## WHAT THIS TASK INVOLVES
The complete listing should be transcribed precisely.
(GIVEN RECORDS Opens)
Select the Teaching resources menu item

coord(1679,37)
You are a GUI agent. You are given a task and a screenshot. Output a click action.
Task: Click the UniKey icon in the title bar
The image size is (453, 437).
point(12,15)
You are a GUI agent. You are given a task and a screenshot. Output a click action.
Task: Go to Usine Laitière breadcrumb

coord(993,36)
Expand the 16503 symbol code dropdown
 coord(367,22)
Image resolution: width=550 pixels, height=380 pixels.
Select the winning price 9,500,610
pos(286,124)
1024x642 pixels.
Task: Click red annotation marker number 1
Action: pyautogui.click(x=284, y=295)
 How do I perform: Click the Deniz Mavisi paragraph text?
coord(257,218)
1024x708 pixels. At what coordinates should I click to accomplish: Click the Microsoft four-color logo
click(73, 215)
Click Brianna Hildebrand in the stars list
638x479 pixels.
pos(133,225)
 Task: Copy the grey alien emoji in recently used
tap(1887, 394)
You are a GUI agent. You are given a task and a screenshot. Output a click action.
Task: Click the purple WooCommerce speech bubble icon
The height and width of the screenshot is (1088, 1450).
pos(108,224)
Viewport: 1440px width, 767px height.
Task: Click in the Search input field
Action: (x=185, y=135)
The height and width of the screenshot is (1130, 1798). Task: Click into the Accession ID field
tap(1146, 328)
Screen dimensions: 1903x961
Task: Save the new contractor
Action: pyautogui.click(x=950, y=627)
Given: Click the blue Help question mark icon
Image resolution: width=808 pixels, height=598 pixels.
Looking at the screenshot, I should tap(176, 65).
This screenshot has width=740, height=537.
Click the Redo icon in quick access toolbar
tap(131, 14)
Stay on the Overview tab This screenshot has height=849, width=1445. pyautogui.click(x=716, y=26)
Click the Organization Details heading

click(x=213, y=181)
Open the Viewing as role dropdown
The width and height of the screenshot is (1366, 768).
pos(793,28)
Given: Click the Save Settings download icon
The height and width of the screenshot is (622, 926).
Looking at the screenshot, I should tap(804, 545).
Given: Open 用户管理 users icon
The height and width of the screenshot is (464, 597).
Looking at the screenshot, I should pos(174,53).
(GIVEN RECORDS Closes)
## WRITTEN RESPONSE
Select the Teaching resources menu item

coord(1679,37)
You are a GUI agent. You are given a task and a screenshot. Output a click action.
Task: Click the UniKey icon in the title bar
The image size is (453, 437).
point(12,15)
You are a GUI agent. You are given a task and a screenshot. Output a click action.
Task: Go to Usine Laitière breadcrumb

coord(993,36)
Expand the 16503 symbol code dropdown
 coord(367,22)
Image resolution: width=550 pixels, height=380 pixels.
Select the winning price 9,500,610
pos(286,124)
1024x642 pixels.
Task: Click red annotation marker number 1
Action: pyautogui.click(x=284, y=295)
 How do I perform: Click the Deniz Mavisi paragraph text?
coord(257,218)
1024x708 pixels. At what coordinates should I click to accomplish: Click the Microsoft four-color logo
click(73, 215)
Click Brianna Hildebrand in the stars list
638x479 pixels.
pos(133,225)
 Task: Copy the grey alien emoji in recently used
tap(1887, 394)
You are a GUI agent. You are given a task and a screenshot. Output a click action.
Task: Click the purple WooCommerce speech bubble icon
The height and width of the screenshot is (1088, 1450).
pos(108,224)
Viewport: 1440px width, 767px height.
Task: Click in the Search input field
Action: (x=185, y=135)
The height and width of the screenshot is (1130, 1798). Task: Click into the Accession ID field
tap(1146, 328)
Screen dimensions: 1903x961
Task: Save the new contractor
Action: pyautogui.click(x=950, y=627)
Given: Click the blue Help question mark icon
Image resolution: width=808 pixels, height=598 pixels.
Looking at the screenshot, I should tap(176, 65).
This screenshot has width=740, height=537.
Click the Redo icon in quick access toolbar
tap(131, 14)
Stay on the Overview tab This screenshot has height=849, width=1445. pyautogui.click(x=716, y=26)
Click the Organization Details heading

click(x=213, y=181)
Open the Viewing as role dropdown
The width and height of the screenshot is (1366, 768).
pos(793,28)
Given: Click the Save Settings download icon
The height and width of the screenshot is (622, 926).
Looking at the screenshot, I should tap(804, 545).
Given: Open 用户管理 users icon
The height and width of the screenshot is (464, 597).
Looking at the screenshot, I should pos(174,53).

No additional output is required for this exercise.